In der Zwischenzeit haben aber die großen europäischen Kolonialmächte ihre Kolonien verloren, und an der "neutralen" Haltung vieler dieser ehemaligen Kolonien (z.B. Indien, Pakistan, ...) erkennt man, dass der Name "Weltkrieg" vielleicht doch unpassend für die derzeit laufenden Kriege ist.
Einen wichtigen Punkt hat der Autor auch übersehen: Auch wenn NATO-Staaten sowohl in der Ukraine als auch im Nahen Osten ziemlich massiv jeweils eine einzelne Kriegspartei unterstützen, befinden sie sich jedoch nicht offiziell im Kriegszustand (die kurzen Episoden mal ausgenommen, als die USA und ihre "Koalition der Willigen" gegen den Irak Krieg führte und als die NATO die Taliban-Führung in Afghanistan niederkämpfte). Es mag sein, dass sich das ändert - aber die Politiker wollen das im Grunde nicht, sonst hätten sie es schon längst getan.
Problematisch könnte sich die Situation entwickeln, wenn sich einzelne NATO-Staaten entschließen sollten, die Ukraine mit mehr als nur Waffen und Ausbildung zu unterstützen, sondern dort selbst Einheiten hin entsenden um aktiv Kampfhandlungen mit russischen Kräften zu beginnen - und Russland dann die Heimatländer direkt angreift. Hier wäre es eine Frage, ob sich dann alle in der NATO einig wären, dass dem Bündnisfall zu folgen ist, nach dem Motto: Ihr habt es ja provoziert. Russland hatte das letzten Endes mit dem Ultimatum austesten wollen, das dem Einfall in die Ukraine 2022 vorausging, die Bündnispartner sind da aber nicht darauf eingegangen.
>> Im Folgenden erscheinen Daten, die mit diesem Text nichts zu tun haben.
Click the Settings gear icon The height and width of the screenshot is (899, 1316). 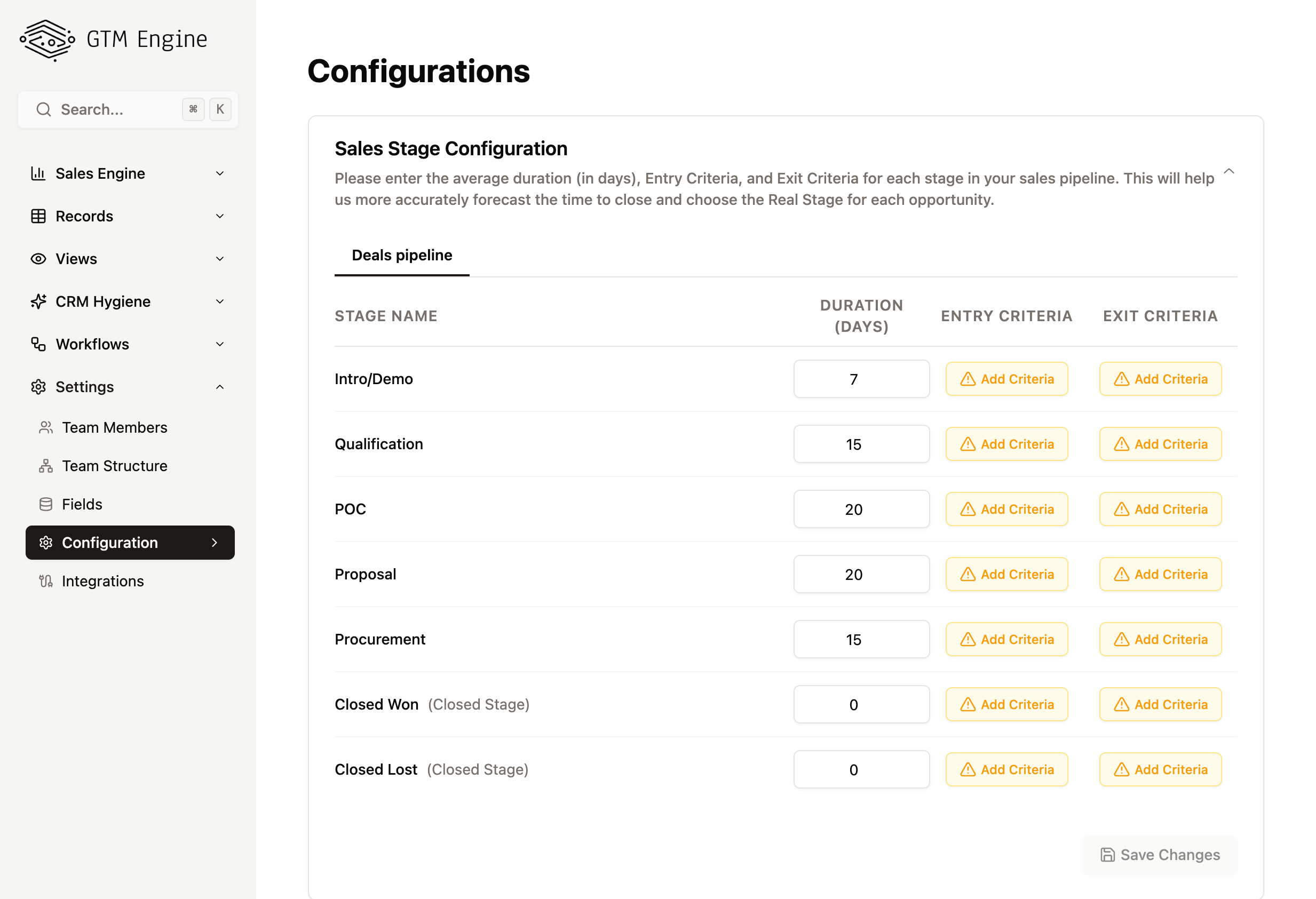click(38, 387)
Auch wenn man das Zitat "sie schlafwandelten in den Ersten Weltkrieg" hernimmt passt es nicht ganz. 1914 standen sich in Europa mehrere hochgerüstete Mächte gegenüber, es gab in den Jahrzehnten vorher enorme Entwicklungen im Bereich der Artilleriemunition und der Maschinengewehre - so dass die Militärs jeweils der Überzeugung wahren, es auch mit einem sonst überlegenen Gegner aufnehmen zu können. Stattdessen sind die Kriege in der Ukraine bzw. im Nahen Osten mit einer Übermacht der Angreifer begonnen worden, der Angegriffene hat sich dann aber doch als viel zäher als Gedacht herausgestellt. Israel sah gegen die gemeinsamen Kräfte von Hamas, Hisbolla und dem Iran sowie des damit im Grunde verbündeten Syrien anfangs nicht gut aus - hat es aber geschafft, die Gegner nacheinander zu eliminieren.
Russland dachte auch, es hätte in der Ukraine leichtes Spiel - der Krieg ist auch jetzt, nach fast drei Jahren noch lange nicht entschieden.
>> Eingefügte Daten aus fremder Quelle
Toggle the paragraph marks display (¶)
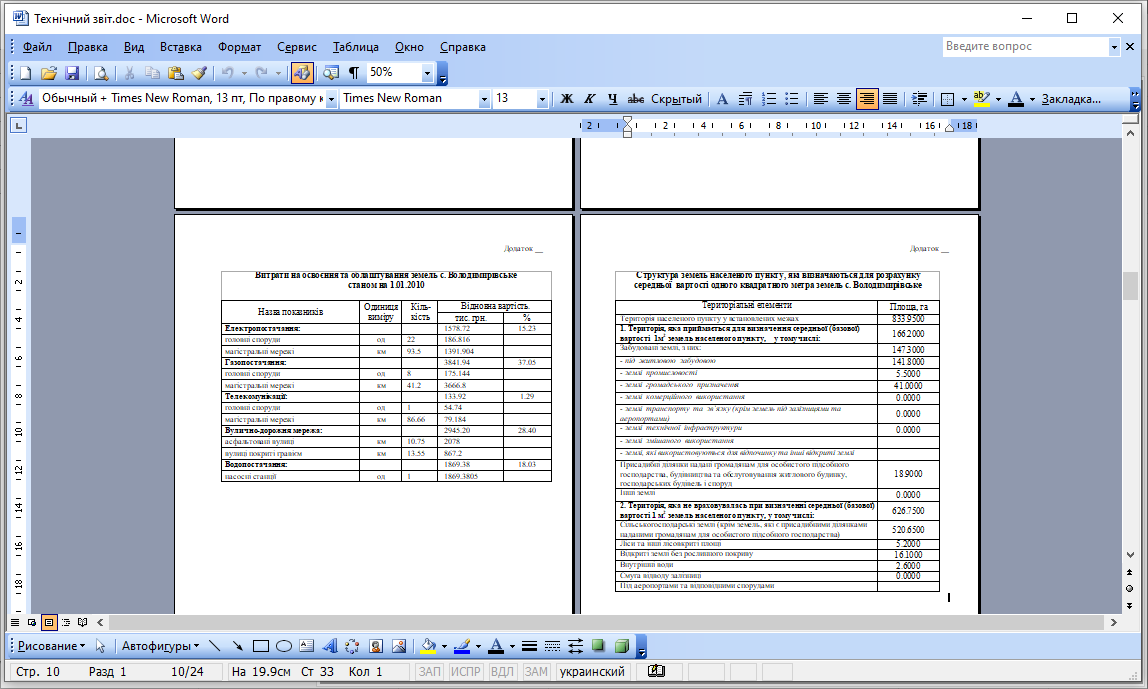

Zu dem Statement "was, wenn bei den Großen kein 'Guter' dabei ist?": Ein Krieg ist immer eine grausame Geschichte. Keine Ächtung irgendwelcher Waffengattungen kann daran etwas ändern, keine Haager Kriegsordnung und nichts. Besser ist es, Kriege gar nicht erst beginnen zu lassen. Bei allen genannten Kriegen hat das aber nicht geholfen, stattdessen hat eine Fraktion gemeint, zu diesem Mittel ("Krieg") greifen zu müssen und zu können, um die eigenen Vorstellungen politisch umsetzen zu können. Leider hören Kriege in den wenigsten Fällen von alleine auf. Daher hilft es nur, wenn man versucht sich an den Leitlinien der UN auszurichten und nicht auch noch die Verursacher von Kriegen zu belohnen indem man ihnen geben will nach was sie verlangen - auch wenn sie mit noch mehr Zerstörung und Gewalt drohen. Die "Guten" wären nach dieser Lesart die, die nicht mit mehr Zerstörung und Gewalt drohen.